11/30/2011

Stage Two

What the commission really needs to take on is the issue of the Mass texts themselves. Can we freely dispense with them and replace them with texts of our own composition and choosing? Or must we defer to the liturgy as we have received it and ennoble that liturgy with music appropriate to the task? This is the real question. To put the matter plainly, the Vatican needs to rewrite its own legislation as regards music. It must make the propers of the Mass the mandatory sung text. Mandatory. No exceptions. It must absolutely forbid them to be replaced by something else. This change in the legislation alone would do far more than yet another cautious statement about the lasting value of the Church’s treasury of sacred music.

To review the history here, the idea that the propers of the Mass can be displaced has absolutely no precedent in the history of our faith. I can hear the critic now attempting to correct me on the point: “before the Second Vatican Council, we never sang the propers; at Mass, we sang various hymns at the entrance, offertory, and communion, and it is no different today.”

That’s true enough but here is the major difference. When the people were singing hymns in preconciliar times, the celebrant was saying the propers of the Mass. He said the entrance antiphon, the communion proper, and so on. They were not neglected completely; they were part of the Mass but at low Mass, they were restricted to the priest alone.

There can be no question that a major ambition of the liturgical reform was to do something about the problem that the low Mass had become the primary form of the Mass that nearly all Catholics experienced week to week.

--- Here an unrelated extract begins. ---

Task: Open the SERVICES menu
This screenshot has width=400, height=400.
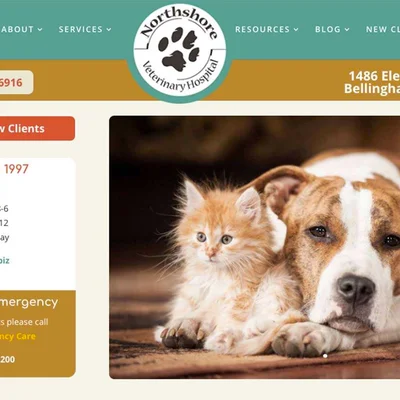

The goal - and this comes through in the writings of the liturgical movement dating back to the early part of the 20th century - was to raise the bar and make every Mass a sung Mass. The Mass was no longer to be the private preserve of the celebrant but rather those prayers and those propers were to be publicly shared and made part of the audible experience of the Mass for everyone..

For this reason, it really was a catastrophic concession that the propers of the Mass can be replaced by the other songs that we alone decide are appropriate substitutes. The concession was made as an afterthought, the option four that was thrown in to deal with the unusual contingency, but it proved to be a moral hazard of the worst sort. It quickly became the norm, and suddenly we found ourselves in an even worse position than we were before the Council convened. Not only were the propers not sung, they were not said either. They completely dropped out of the picture.

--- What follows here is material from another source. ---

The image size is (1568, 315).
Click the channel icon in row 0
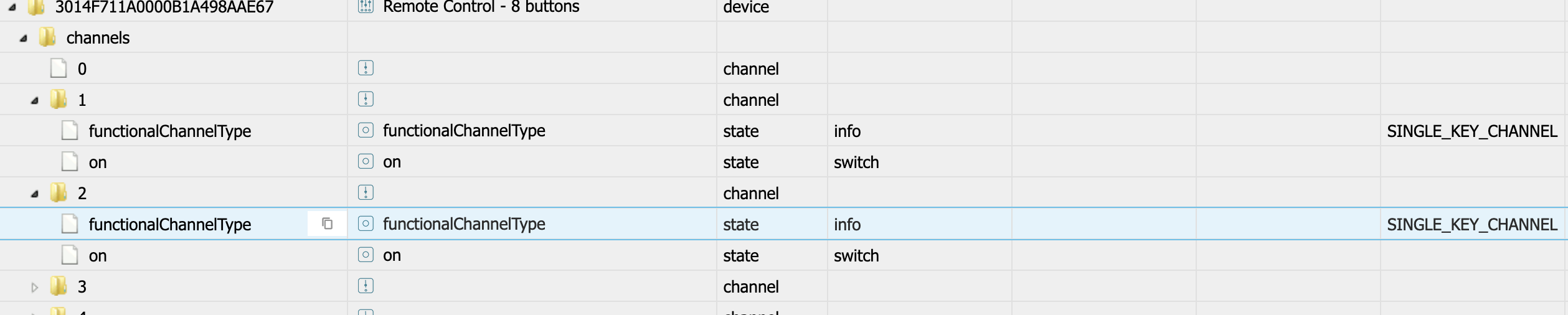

Many people have pointed out that the new edition of the flagship hymnal of the GIA, called Worship, contains for the first time an index item that draws attention to the entrance antiphon for Mass. People have sent this to me and said it represents progress. I suppose it does. But consider the irony. A mainstream book of some 1000 pages that purports to offer music for the Mass has a few inches in the way back that actually addresses the sung proper of the Mass - and this is cause for celebration? It’s incredible to think that this is what it has come down to.

If you want to see a vision of the future, take a look at Jeffrey Ostrowski’s Vatican II Hymnal. Here we have one book that is all about music and all about the liturgy, a book in which the two are not separate but a united whole. The propers of the Mass are there in English and Latin, along with the readings and plenty of music for the whole of Mass. It also provides some traditional hymnody but clearly as supplemental material designed to enhance our experience at a Catholic people and give us additional music with which to praise God. The balance is correct here. The title itself sums up the point: this is much closer to what the Council fathers envisioned.